YOUR TASK:
Please write out the entries from the start through the line that contains "tap(928, 552)", leaving the pictures out.

(Rows on where targets appear)
++++++
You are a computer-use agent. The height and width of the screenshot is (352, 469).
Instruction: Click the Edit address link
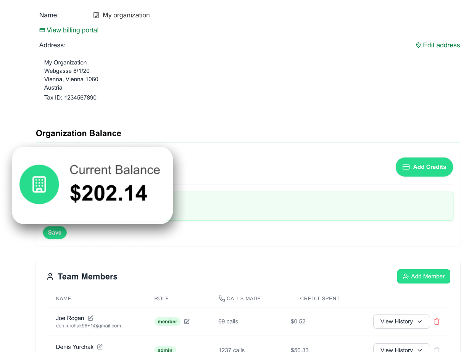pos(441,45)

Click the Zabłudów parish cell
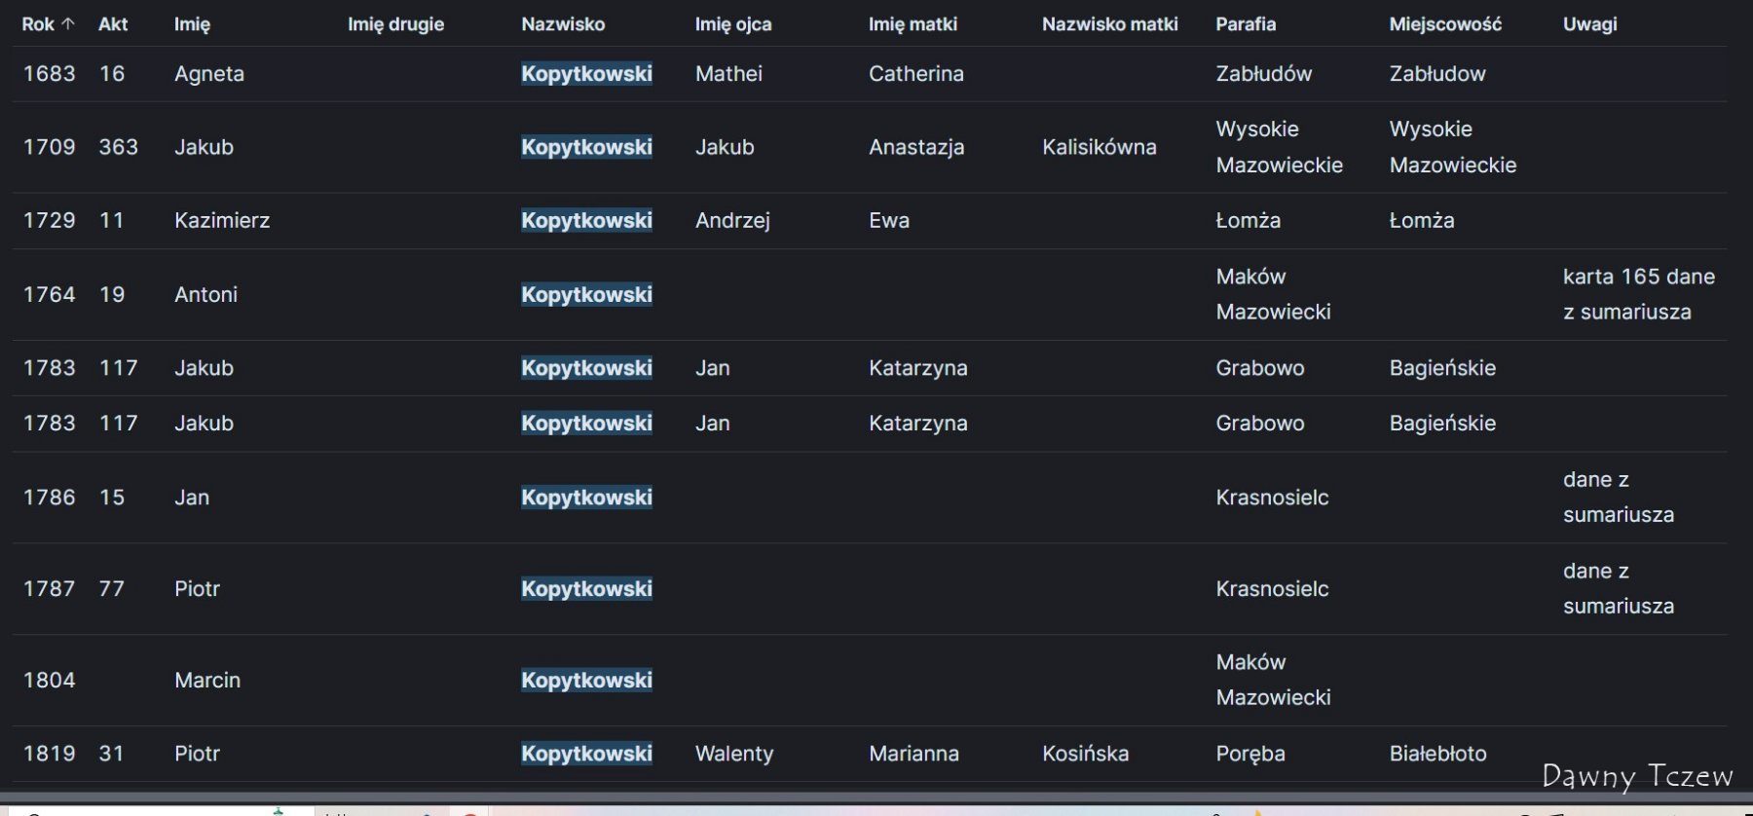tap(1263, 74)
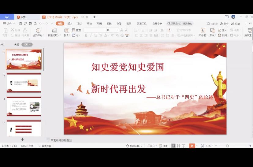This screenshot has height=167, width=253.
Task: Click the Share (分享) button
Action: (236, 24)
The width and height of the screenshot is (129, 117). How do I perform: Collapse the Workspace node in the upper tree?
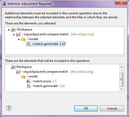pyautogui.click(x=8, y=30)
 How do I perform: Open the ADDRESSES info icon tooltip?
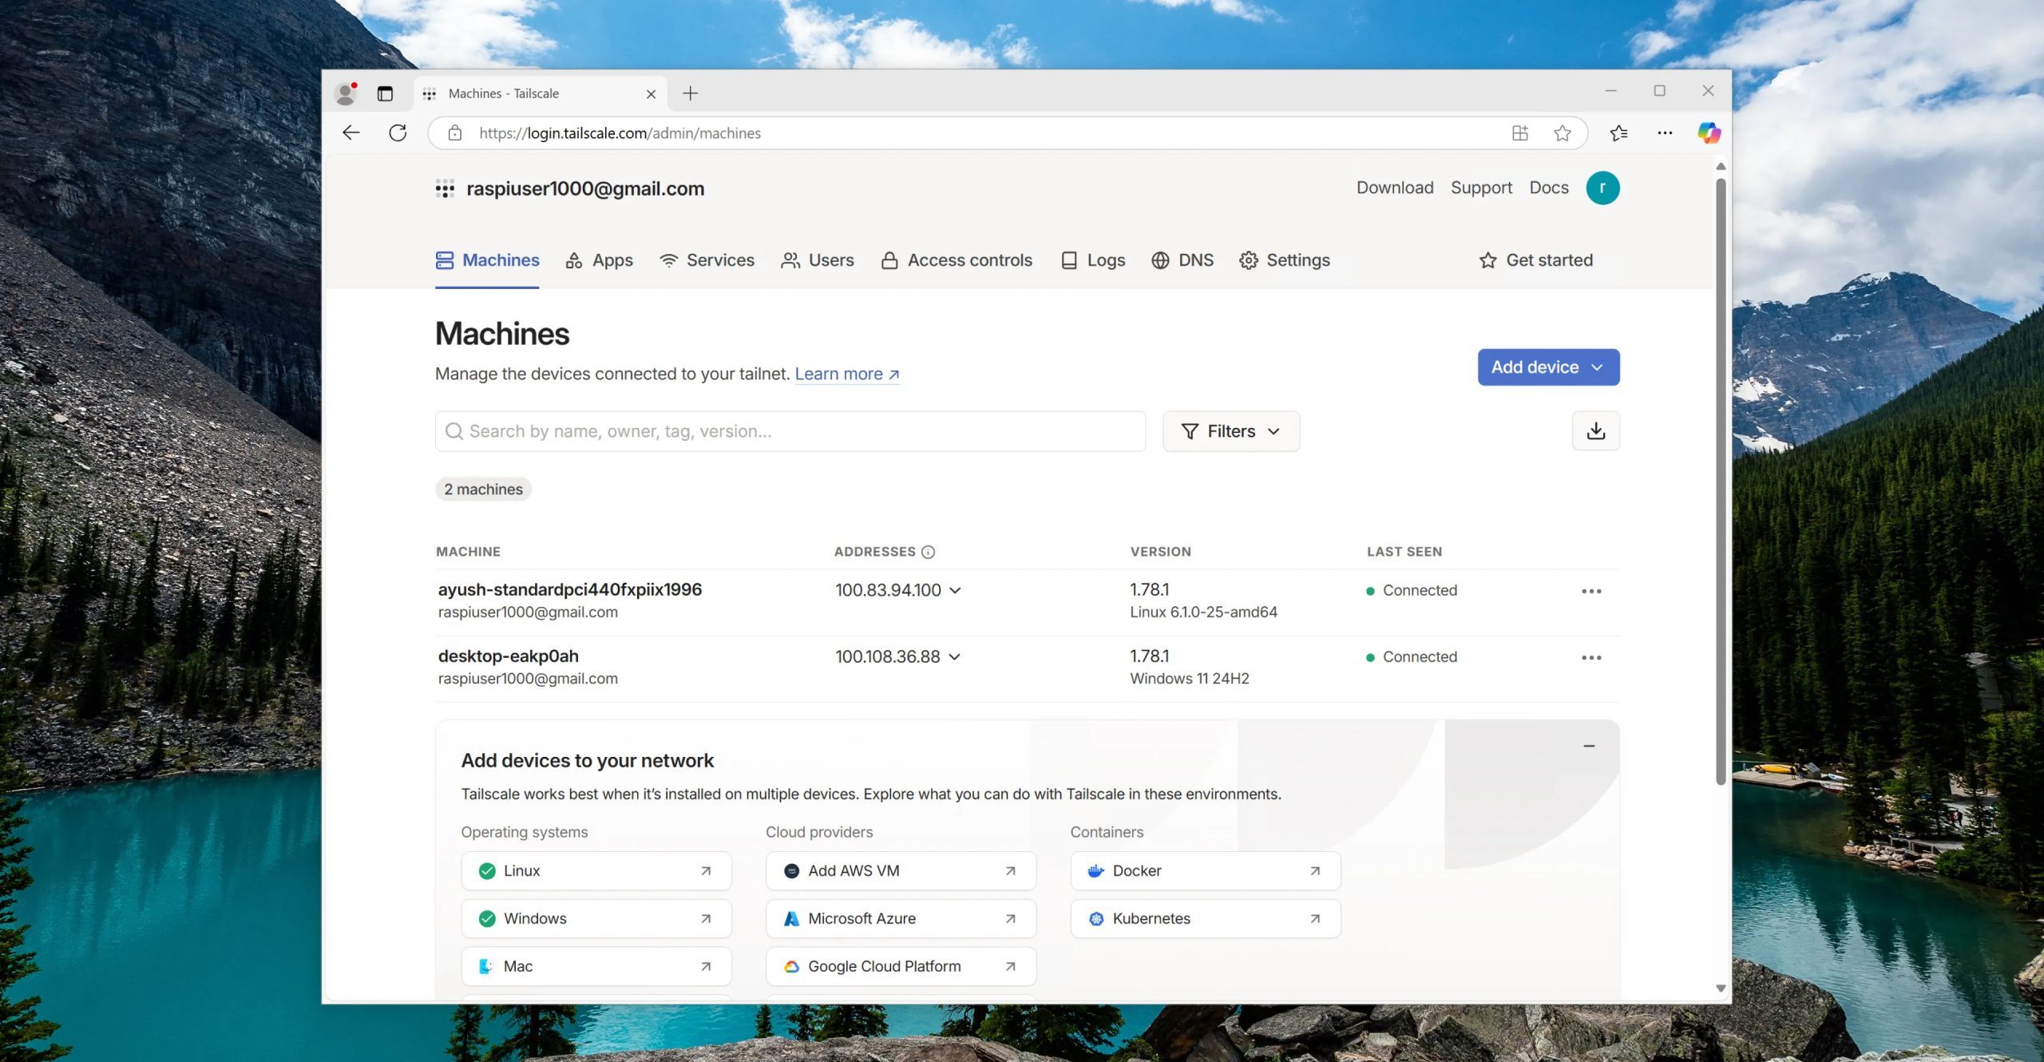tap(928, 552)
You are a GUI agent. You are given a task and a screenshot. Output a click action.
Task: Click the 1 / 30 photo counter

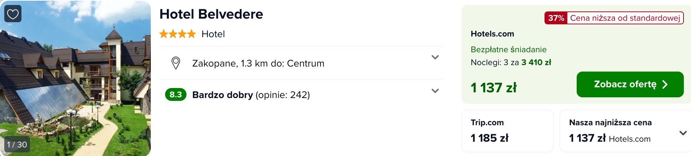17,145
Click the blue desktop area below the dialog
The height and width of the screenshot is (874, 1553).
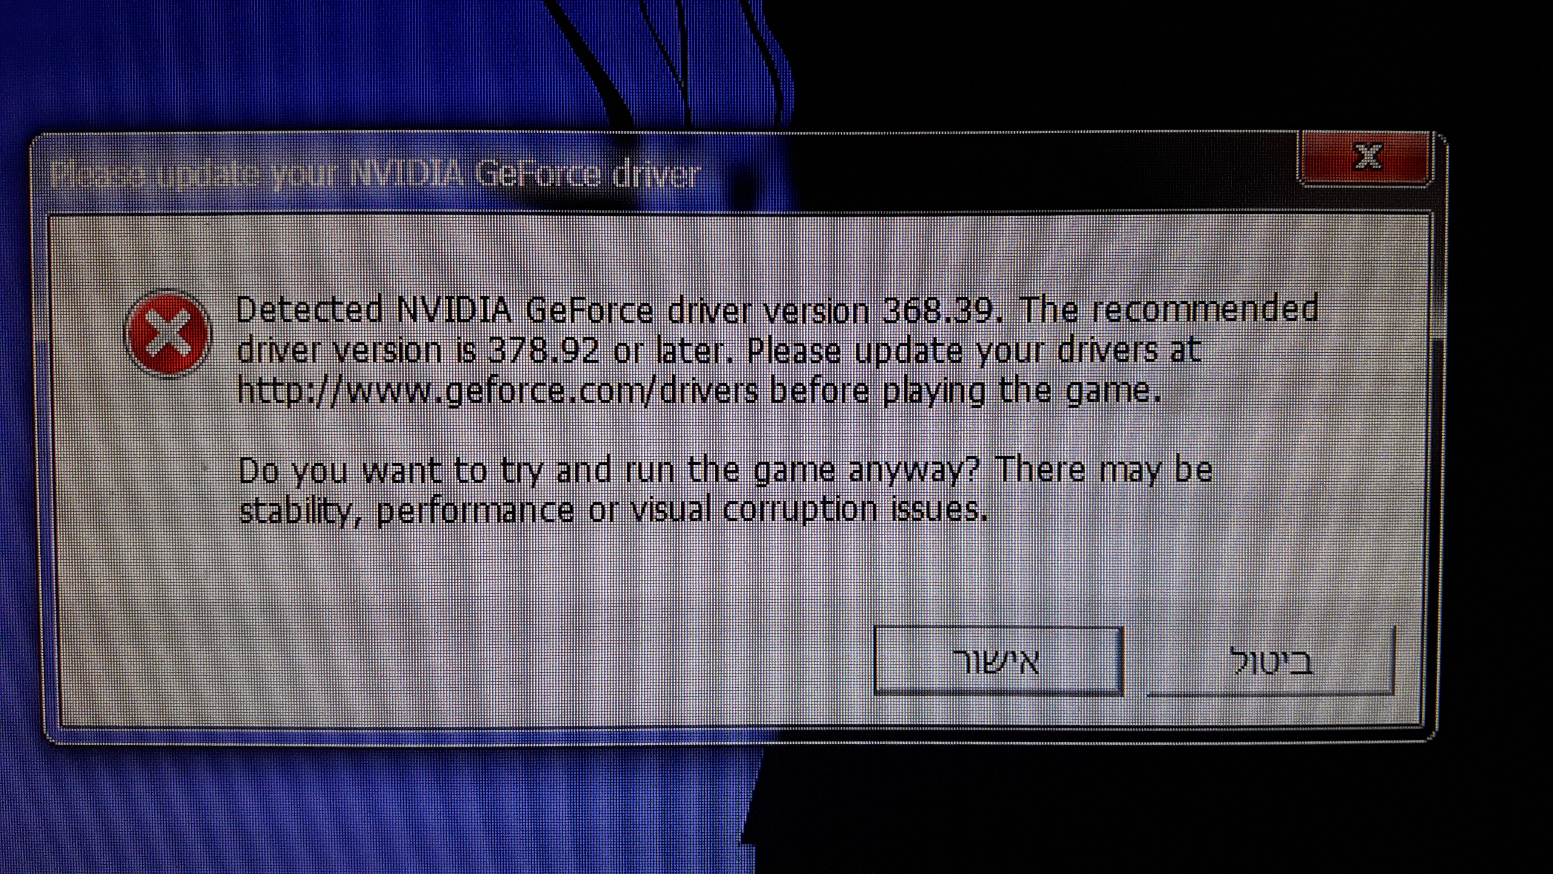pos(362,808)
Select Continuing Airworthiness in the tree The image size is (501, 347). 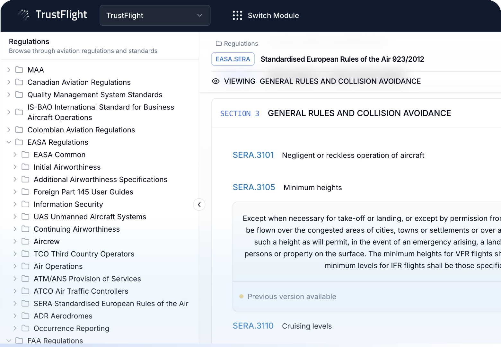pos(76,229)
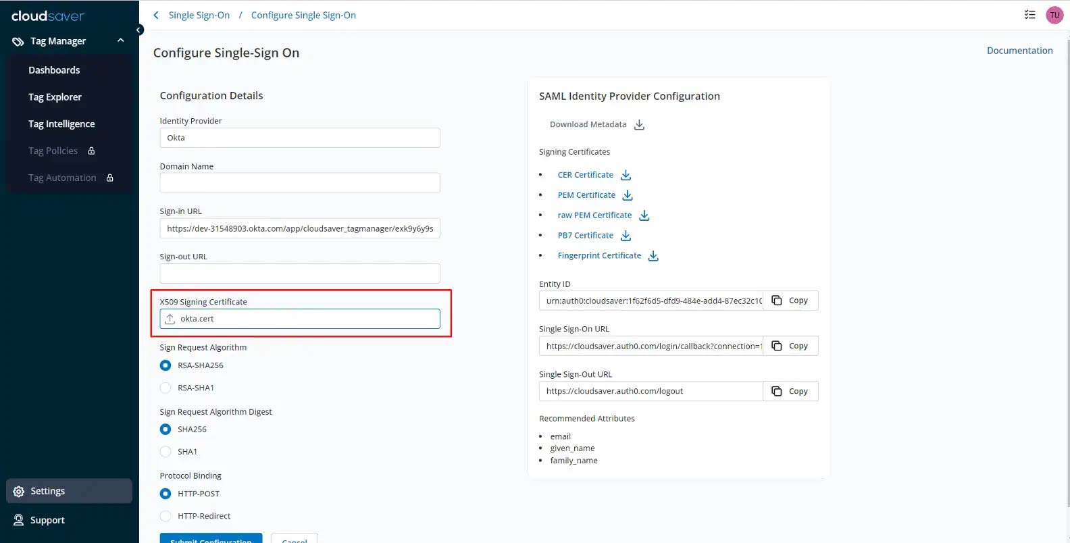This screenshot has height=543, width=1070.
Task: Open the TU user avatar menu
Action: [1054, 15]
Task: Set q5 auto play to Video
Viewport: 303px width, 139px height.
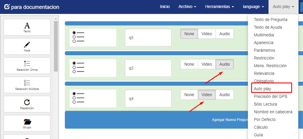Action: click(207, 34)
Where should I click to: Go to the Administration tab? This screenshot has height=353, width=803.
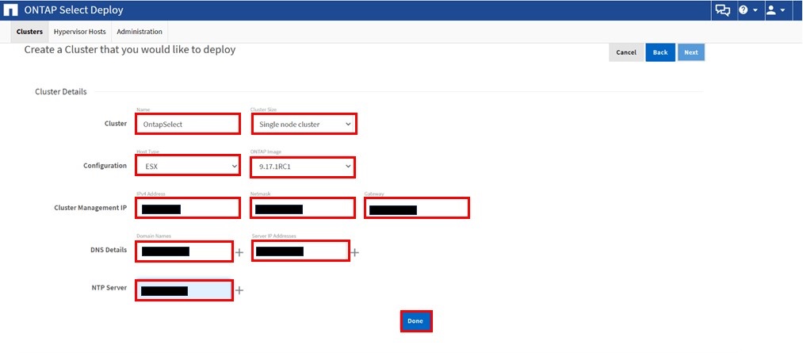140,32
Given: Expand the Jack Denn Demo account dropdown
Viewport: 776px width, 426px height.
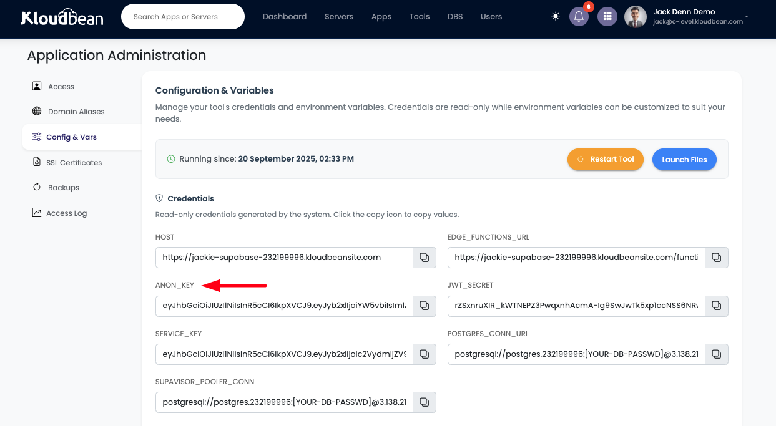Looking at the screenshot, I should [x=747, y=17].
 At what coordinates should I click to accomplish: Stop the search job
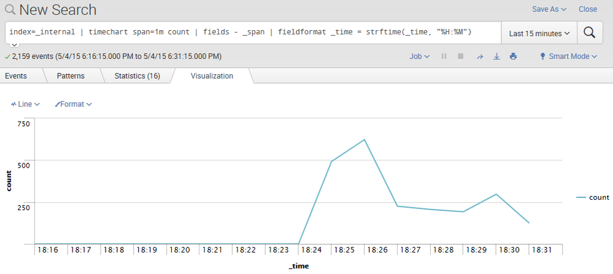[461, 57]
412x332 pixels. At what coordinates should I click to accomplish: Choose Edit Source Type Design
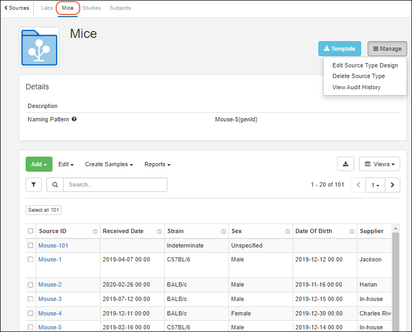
++++++
WRITTEN ANSWER:
You are a computer-use agent. The height and width of the screenshot is (352, 469).
Instruction: Click the Edit address link
pos(441,45)

Click the Zabłudów parish cell
tap(1263, 74)
This screenshot has height=167, width=253.
Task: Click the Share (分享) button
Action: (236, 24)
The width and height of the screenshot is (129, 117). How do I perform: Collapse the Workspace node in the upper tree?
pyautogui.click(x=8, y=30)
 How do I perform: Open the ADDRESSES info icon tooltip?
tap(928, 552)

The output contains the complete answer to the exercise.